Polygenic Risk Scores for Pediatric Obsessive-Compulsive Symptoms and their Mediating Effect in Clinically Diagnosed Samples of Obsessive-Compulsive Disorder, Attention-Deficit/Hyperactivity Disorder, Anxiety, Depression, Autism and Tourette syndrome

Here, we present the first genome-wide association study of obsessive-compulsive symptoms in a sample of clinically diagnosed pediatric participants and healthy controls. Using a psychiatric questionnaire score as a quantitative trait we conducted a large-scale genetic analysis and ran multiple post-association analyses to investigate the mediating role of obsessive-compulsive symptoms in six comorbid neuropsychiatric disorders. Although no SNPs reached genome-wide significance, we identified suggestive associations on chromosomes 4, 5, 6, 7, 9, 17, 19, and 22. Notable genes mapped to these regions were highlighted, though none met the threshold for multiple testing correction. Further, polygenic risk scoring and Mendelian randomization analyses explored the potential mediating role and genetic disposition of obsessive-compulsive symptoms in obsessive-compulsive disorder, anxiety, attention-deficit/hyperactivity disorder, depression, autism spectrum disorders and/or Tourette syndrome.
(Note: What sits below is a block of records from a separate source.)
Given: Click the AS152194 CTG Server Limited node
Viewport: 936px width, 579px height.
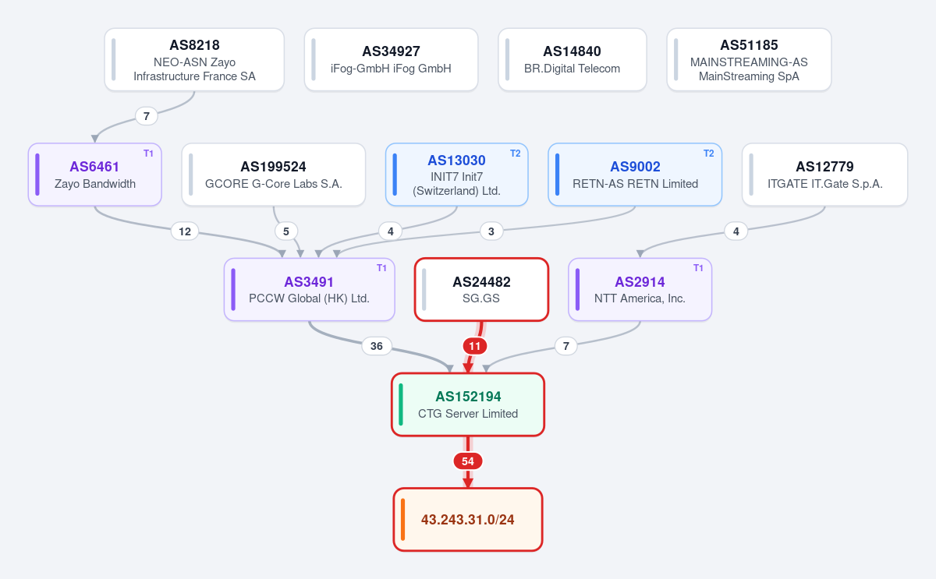Looking at the screenshot, I should tap(468, 404).
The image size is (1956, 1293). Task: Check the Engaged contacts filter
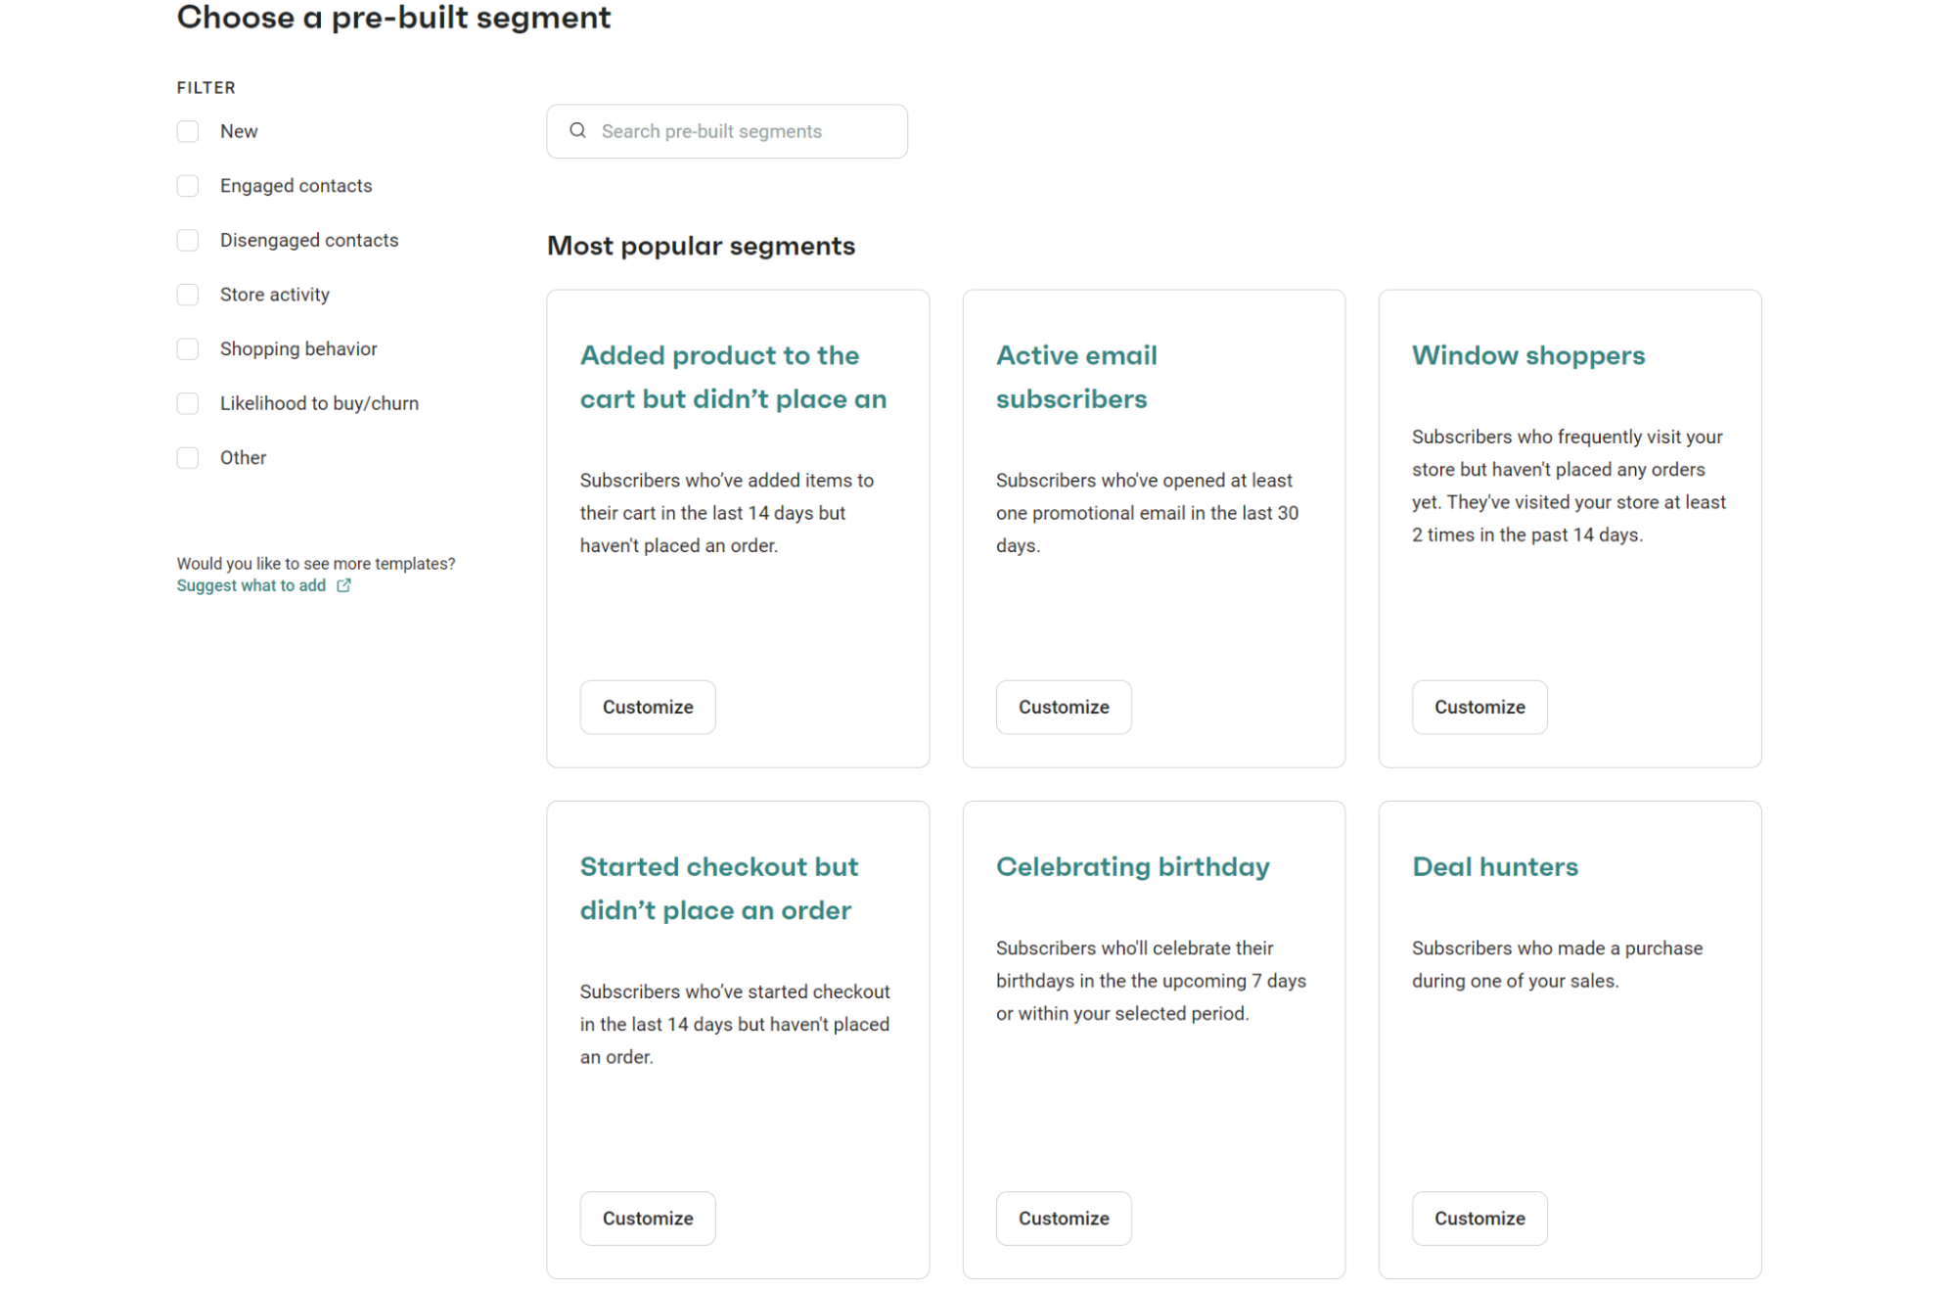187,185
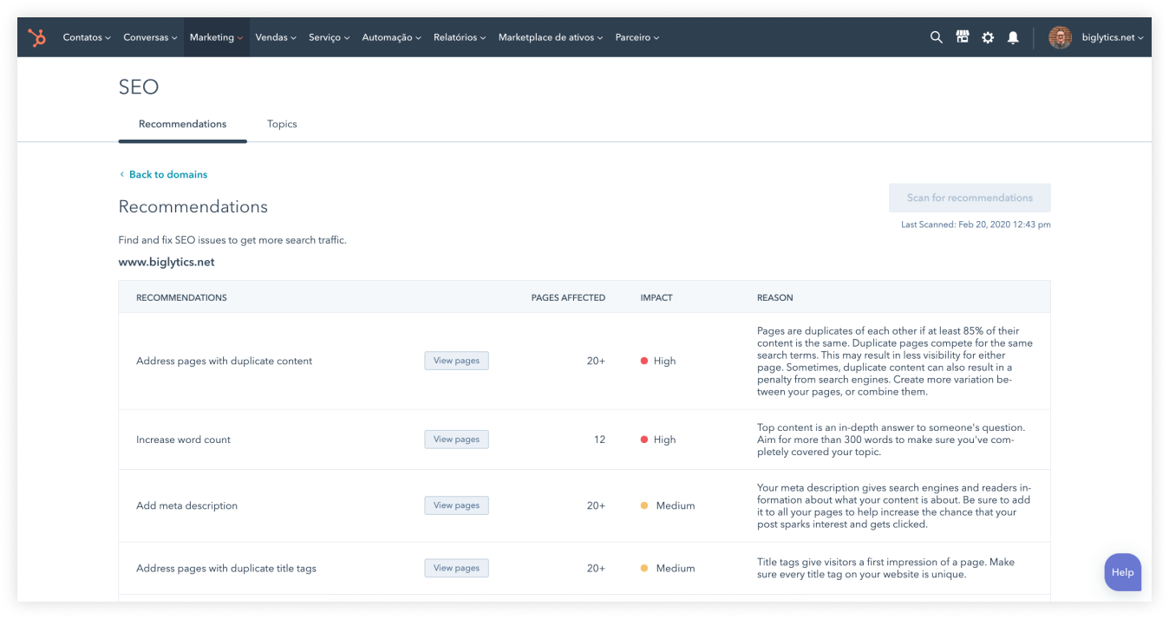1169x619 pixels.
Task: Show notifications via the bell icon
Action: click(x=1013, y=37)
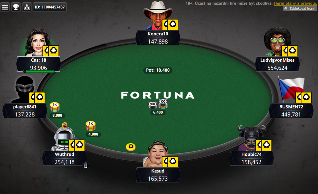
Task: Click the dealer button chip
Action: point(131,147)
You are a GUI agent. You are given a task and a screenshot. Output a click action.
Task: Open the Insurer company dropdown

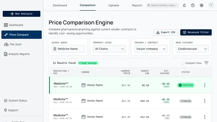click(x=151, y=49)
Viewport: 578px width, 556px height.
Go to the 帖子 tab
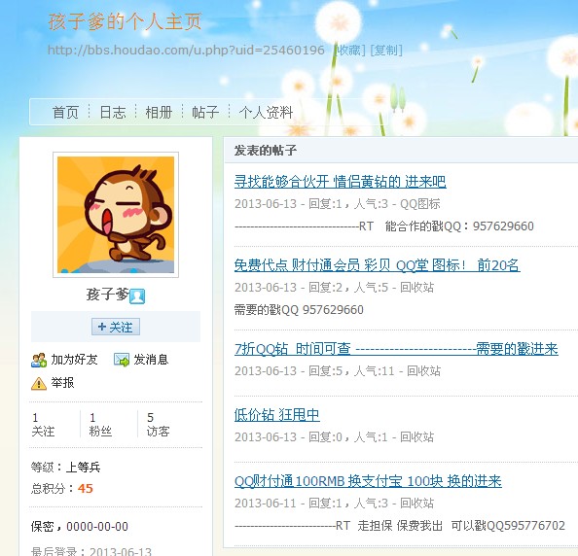[205, 113]
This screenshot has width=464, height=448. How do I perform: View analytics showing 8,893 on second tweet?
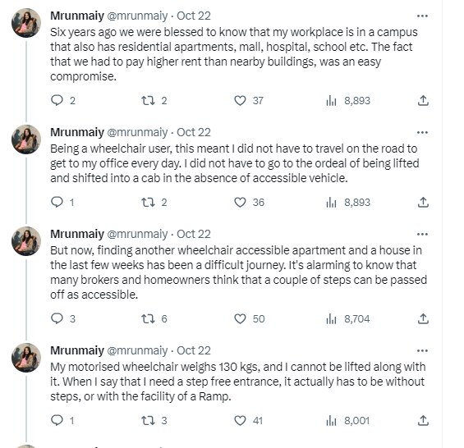(x=348, y=203)
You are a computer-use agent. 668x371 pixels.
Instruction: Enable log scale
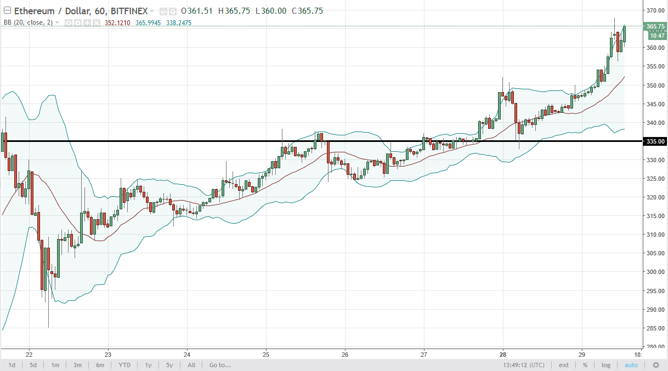[605, 365]
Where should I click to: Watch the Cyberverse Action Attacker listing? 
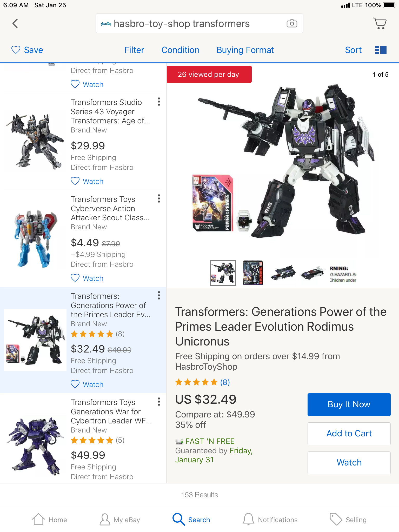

We found that genetic predisposition for OCS accounts for approximately 2% in individuals with one or more of these six disorders, with a particularly strong mediation effect observed for anxiety disorders. This study underscores the value of examining genetic risk across the symptom spectrum of mental illnesses, rather than relying solely on binary diagnostic categories.